Au Gabon, Brice Clotaire Oligui Nguema enclenche une offensive économique structurée contre la vie chère. L’ouverture du Méga Marché de la Centrale d’Achat, au stade d’Angondjé, ne relève pas d’un simple effet d’annonce : elle introduit un nouvel acteur public dans la chaîne de distribution, capable d’influencer directement les prix.
Sous la coordination du ministre de l’Économie Thierry Minko, le dispositif repose sur une logique d’achat en gros, de réduction des intermédiaires et de maîtrise des marges. Résultat : une baisse moyenne de 20 % sur les produits de première nécessité, avec des écarts significatifs qui redéfinissent les repères du marché.

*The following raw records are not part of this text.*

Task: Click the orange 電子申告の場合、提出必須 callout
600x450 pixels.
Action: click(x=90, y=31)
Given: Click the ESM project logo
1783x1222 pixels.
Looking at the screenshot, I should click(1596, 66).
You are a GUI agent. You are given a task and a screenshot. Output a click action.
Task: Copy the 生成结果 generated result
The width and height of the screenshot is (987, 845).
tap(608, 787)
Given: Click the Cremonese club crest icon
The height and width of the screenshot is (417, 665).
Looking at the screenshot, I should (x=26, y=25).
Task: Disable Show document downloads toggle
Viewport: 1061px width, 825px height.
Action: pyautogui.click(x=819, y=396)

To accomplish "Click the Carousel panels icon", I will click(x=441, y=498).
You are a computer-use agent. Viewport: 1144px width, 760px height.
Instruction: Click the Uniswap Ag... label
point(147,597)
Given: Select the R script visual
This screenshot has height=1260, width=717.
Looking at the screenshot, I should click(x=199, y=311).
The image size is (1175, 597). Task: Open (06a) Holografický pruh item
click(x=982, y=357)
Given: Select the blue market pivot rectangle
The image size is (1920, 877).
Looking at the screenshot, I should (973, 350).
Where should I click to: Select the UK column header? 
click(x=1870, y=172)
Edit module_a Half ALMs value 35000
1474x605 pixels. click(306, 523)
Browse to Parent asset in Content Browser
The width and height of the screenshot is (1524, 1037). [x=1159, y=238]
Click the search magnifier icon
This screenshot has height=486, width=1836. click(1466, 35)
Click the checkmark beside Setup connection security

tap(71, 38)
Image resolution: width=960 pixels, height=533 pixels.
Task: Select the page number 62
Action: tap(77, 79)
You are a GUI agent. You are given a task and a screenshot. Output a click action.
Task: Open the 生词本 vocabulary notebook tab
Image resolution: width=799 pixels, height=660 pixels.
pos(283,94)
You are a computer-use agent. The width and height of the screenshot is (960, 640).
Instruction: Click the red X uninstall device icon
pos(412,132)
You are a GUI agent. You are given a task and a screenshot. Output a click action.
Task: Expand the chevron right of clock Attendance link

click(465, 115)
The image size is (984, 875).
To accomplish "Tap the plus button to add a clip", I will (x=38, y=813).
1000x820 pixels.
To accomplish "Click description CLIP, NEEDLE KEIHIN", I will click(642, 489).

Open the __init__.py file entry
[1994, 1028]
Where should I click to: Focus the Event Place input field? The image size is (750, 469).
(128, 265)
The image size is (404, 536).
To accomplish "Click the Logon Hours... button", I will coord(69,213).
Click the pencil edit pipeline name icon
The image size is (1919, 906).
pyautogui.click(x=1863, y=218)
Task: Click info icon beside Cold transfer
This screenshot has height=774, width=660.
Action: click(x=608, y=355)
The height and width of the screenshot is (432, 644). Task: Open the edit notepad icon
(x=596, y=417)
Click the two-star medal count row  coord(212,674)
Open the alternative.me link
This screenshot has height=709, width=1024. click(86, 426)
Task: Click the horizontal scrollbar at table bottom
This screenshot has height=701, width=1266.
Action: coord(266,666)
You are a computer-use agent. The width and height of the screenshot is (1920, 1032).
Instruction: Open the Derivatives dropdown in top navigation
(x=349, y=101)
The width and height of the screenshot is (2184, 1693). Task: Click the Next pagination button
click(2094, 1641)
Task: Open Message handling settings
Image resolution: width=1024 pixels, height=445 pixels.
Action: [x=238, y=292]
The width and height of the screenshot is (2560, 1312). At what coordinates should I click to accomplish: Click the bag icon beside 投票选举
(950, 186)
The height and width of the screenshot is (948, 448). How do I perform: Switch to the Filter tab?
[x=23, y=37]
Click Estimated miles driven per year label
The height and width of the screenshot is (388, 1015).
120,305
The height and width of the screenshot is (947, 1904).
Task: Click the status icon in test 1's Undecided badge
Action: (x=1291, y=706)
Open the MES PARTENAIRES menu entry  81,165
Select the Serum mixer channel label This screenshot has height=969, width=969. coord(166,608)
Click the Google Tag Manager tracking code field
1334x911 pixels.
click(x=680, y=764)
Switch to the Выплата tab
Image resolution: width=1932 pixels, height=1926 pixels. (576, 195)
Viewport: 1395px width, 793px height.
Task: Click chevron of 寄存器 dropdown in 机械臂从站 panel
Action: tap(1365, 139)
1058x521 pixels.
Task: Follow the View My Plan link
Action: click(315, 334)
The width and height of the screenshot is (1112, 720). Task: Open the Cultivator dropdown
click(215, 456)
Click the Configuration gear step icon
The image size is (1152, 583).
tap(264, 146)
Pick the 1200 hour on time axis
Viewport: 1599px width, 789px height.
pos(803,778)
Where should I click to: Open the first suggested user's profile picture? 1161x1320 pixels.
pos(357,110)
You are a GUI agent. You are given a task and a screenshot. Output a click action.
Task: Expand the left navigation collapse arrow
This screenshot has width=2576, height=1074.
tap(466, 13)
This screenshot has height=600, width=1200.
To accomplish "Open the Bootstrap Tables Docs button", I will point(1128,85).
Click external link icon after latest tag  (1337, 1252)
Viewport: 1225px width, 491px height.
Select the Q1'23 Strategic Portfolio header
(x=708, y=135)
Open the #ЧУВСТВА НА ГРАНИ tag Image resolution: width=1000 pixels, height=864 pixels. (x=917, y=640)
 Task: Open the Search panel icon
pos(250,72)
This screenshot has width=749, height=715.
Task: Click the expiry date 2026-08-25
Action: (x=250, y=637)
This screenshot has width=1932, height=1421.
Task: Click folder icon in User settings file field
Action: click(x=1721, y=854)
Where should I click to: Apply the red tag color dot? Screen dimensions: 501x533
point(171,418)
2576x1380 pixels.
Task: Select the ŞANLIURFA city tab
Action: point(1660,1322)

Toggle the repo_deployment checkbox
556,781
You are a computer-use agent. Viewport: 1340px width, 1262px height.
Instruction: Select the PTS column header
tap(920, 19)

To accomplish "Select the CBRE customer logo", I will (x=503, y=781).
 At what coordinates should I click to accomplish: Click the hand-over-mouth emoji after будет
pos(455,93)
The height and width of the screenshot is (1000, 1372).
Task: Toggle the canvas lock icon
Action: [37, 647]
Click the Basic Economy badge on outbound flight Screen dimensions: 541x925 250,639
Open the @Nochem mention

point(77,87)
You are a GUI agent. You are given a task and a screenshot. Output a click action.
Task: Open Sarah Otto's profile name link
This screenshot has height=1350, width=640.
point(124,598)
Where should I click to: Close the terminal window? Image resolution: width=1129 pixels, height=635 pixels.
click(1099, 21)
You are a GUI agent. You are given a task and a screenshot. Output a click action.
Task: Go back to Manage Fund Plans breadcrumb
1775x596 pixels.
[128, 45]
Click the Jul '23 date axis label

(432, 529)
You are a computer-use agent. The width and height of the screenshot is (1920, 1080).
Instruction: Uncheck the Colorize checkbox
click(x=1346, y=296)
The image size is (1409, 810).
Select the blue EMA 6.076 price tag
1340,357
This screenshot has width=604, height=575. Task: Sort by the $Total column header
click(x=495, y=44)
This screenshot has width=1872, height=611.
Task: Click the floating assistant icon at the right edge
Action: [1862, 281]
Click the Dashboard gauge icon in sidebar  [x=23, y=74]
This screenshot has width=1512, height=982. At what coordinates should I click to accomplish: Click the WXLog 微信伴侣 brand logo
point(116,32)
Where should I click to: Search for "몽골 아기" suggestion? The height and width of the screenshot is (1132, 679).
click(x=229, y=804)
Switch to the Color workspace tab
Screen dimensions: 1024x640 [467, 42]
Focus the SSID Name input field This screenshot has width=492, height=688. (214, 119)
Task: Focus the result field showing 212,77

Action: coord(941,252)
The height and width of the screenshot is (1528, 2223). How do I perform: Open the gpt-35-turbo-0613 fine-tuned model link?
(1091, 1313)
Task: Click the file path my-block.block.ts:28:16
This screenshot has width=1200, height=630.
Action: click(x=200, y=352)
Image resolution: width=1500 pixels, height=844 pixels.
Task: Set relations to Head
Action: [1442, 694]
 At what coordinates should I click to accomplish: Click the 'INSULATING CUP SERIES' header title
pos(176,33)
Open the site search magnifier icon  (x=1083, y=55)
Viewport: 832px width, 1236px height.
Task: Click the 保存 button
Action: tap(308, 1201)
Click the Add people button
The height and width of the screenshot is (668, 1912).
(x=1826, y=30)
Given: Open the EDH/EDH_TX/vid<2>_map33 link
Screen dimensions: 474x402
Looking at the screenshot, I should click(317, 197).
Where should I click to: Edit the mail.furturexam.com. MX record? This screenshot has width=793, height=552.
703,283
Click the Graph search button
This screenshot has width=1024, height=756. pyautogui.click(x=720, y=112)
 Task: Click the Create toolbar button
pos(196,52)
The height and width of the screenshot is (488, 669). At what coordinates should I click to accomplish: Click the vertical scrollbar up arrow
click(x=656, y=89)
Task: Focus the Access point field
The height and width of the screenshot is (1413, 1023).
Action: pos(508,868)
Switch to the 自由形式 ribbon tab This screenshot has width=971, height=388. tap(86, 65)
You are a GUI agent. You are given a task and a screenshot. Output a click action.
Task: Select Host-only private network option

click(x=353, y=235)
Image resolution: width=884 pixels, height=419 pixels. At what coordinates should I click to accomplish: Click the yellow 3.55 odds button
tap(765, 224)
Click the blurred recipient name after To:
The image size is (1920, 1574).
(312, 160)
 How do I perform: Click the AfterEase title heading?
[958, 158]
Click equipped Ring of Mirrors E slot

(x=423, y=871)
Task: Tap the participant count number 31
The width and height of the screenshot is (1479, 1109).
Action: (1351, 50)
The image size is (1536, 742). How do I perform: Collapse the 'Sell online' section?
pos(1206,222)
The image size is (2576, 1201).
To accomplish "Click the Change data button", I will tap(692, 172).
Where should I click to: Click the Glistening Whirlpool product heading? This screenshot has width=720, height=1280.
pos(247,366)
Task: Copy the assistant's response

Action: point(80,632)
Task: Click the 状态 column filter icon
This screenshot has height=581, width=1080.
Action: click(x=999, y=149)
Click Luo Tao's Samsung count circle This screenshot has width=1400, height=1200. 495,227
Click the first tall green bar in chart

Les chiffres parlent d’eux-mêmes : le sac de riz de 44 kg passe de 25 000 à 20 900 FCFA, celui de 10 kg chute de 7 500 à 5 900 FCFA, tandis que le lait en poudre recule de 1 250 à 950 FCFA. Même tendance pour les produits transformés : sardines, spaghetti, concentré de tomate affichent des baisses allant jusqu’à 25 %. Les protéines animales ne sont pas en reste, avec les cuisses de poulet revues à la baisse, tout comme les produits d’entretien.
Au-delà de l’effet immédiat sur le pouvoir d’achat, cette centrale agit comme un levier de régulation. En imposant des prix bas sur des produits stratégiques, l’État crée une pression concurrentielle directe sur les importateurs et distributeurs privés, contraints de s’aligner ou de justifier leurs marges.

Cette initiative s’inscrit dans une stratégie plus large de reprise en main des circuits économiques. Pour l’exécutif, il s’agit de démontrer que la politique sociale peut produire des effets mesurables à court terme, tout en posant les bases d’une transformation durable du marché intérieur.